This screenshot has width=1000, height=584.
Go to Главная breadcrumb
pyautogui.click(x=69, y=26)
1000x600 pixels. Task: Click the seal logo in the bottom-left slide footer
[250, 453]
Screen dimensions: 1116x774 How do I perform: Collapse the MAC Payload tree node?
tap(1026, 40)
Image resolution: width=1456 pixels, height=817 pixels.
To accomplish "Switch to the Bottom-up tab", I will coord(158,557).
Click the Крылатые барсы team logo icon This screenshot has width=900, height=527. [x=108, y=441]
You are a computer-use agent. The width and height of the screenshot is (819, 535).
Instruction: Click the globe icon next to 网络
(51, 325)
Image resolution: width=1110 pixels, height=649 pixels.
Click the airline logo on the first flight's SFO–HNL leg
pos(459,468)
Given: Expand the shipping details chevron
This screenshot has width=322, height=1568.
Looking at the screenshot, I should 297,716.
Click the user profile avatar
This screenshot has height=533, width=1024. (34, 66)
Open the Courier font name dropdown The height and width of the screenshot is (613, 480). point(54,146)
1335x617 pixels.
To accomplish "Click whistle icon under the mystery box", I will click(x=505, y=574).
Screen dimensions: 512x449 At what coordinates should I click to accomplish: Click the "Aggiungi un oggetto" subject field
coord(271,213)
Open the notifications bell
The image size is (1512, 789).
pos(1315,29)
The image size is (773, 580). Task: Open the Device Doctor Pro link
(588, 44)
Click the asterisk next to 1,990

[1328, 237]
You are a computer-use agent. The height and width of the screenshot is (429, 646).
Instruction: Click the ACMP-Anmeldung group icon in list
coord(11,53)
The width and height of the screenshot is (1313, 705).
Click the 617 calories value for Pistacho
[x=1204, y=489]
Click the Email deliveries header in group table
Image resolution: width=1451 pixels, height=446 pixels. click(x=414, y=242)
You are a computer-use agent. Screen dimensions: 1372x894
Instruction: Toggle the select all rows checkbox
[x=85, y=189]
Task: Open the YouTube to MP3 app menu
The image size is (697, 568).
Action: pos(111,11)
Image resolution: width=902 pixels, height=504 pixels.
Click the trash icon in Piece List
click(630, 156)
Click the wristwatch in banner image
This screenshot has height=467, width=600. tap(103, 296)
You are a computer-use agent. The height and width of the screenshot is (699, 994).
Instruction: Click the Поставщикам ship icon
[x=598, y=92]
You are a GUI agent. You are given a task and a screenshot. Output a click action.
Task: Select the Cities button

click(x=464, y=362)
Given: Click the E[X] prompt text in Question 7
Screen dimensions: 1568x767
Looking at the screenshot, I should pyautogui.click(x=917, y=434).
···
_DIRECTIONS_
Set down the listing again without any change, from the line containing "Given: Expand the shipping details chevron" up to and including the line containing "click(x=464, y=362)".

_OUTPUT BELOW_
Given: Expand the shipping details chevron
This screenshot has width=322, height=1568.
Looking at the screenshot, I should 297,716.
Click the user profile avatar
This screenshot has height=533, width=1024. (34, 66)
Open the Courier font name dropdown The height and width of the screenshot is (613, 480). point(54,146)
1335x617 pixels.
To accomplish "Click whistle icon under the mystery box", I will click(x=505, y=574).
Screen dimensions: 512x449 At what coordinates should I click to accomplish: Click the "Aggiungi un oggetto" subject field
coord(271,213)
Open the notifications bell
The image size is (1512, 789).
pos(1315,29)
The image size is (773, 580). Task: Open the Device Doctor Pro link
(588, 44)
Click the asterisk next to 1,990

[1328, 237]
You are a computer-use agent. The height and width of the screenshot is (429, 646).
Instruction: Click the ACMP-Anmeldung group icon in list
coord(11,53)
The width and height of the screenshot is (1313, 705).
Click the 617 calories value for Pistacho
[x=1204, y=489]
Click the Email deliveries header in group table
Image resolution: width=1451 pixels, height=446 pixels. click(x=414, y=242)
You are a computer-use agent. Screen dimensions: 1372x894
Instruction: Toggle the select all rows checkbox
[x=85, y=189]
Task: Open the YouTube to MP3 app menu
The image size is (697, 568).
Action: pos(111,11)
Image resolution: width=902 pixels, height=504 pixels.
Click the trash icon in Piece List
click(630, 156)
Click the wristwatch in banner image
This screenshot has height=467, width=600. tap(103, 296)
You are a computer-use agent. The height and width of the screenshot is (699, 994).
Instruction: Click the Поставщикам ship icon
[x=598, y=92]
You are a GUI agent. You are given a task and a screenshot. Output a click action.
Task: Select the Cities button

click(x=464, y=362)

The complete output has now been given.